Das wahre Hindernis für eine Emanzipation der Frauen scheint jedoch das konservative Frauenbild der von Männern dominierten Regierungspartei zu sein. Eine japanische „Prachtnelke“ (Nadeshiko) soll, so das offizielle Ideal vom Ende des 19. Jahrhunderts, opferbereit und dreifach gehorsam sein – als Tochter dem Vater gegenüber, als Ehefrau dem Ehemann und als Mutter dem Sohn. Daraus ergibt sich eine klare Arbeitsteilung in Japan: Frauen sind faktisch allein für die Betreuung und Versorgung erst der Kinder und des Ehemannes und dann für die Pflege der Eltern und Schwiegereltern zuständig. So verbringt eine Japanerin nach offiziellen Angaben siebenmal mehr Zeit mit Hausarbeit als ein Mann.
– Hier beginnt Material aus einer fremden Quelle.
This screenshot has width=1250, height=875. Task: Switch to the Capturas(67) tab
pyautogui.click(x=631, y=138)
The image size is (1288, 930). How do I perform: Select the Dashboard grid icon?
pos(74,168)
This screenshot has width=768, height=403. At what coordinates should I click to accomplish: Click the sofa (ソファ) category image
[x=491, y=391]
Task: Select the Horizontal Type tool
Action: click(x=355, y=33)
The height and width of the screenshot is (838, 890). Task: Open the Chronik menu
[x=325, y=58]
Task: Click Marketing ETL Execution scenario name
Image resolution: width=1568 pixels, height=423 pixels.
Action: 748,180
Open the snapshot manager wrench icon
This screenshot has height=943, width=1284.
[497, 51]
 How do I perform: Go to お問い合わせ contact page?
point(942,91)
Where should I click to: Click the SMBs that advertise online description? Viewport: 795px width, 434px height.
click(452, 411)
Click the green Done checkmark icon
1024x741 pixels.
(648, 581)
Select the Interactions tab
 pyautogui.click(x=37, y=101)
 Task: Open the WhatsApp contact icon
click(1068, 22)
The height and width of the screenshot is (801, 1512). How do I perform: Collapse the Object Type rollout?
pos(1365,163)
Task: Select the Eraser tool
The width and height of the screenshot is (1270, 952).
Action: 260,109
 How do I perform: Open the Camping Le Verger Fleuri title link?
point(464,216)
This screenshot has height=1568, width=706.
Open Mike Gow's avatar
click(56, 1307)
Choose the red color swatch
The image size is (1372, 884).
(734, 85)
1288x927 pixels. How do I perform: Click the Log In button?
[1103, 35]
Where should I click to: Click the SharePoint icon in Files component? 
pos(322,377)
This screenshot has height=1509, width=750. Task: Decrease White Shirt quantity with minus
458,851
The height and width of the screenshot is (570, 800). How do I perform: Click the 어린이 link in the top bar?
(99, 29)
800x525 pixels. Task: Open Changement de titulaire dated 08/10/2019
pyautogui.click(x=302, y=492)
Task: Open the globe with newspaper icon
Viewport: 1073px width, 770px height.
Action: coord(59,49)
Dienerinnen statt Managerinnen

Die hohen Anforderungen führen dazu, dass immer weniger Frauen heiraten und Kinder bekommen wollen und dass erwerbstätige Frauen letztlich nur Karriere machen können, wenn sie unverheiratet und kinderlos bleiben. Die Erfolge der bisherigen Maßnahmen für mehr Chancengleichheit fallen bescheiden aus, weil sie den Frauen mit der Karriere eine zusätzliche Aufgabe geben, statt ihre hohe Belastung auf mehr Schultern zu verteilen.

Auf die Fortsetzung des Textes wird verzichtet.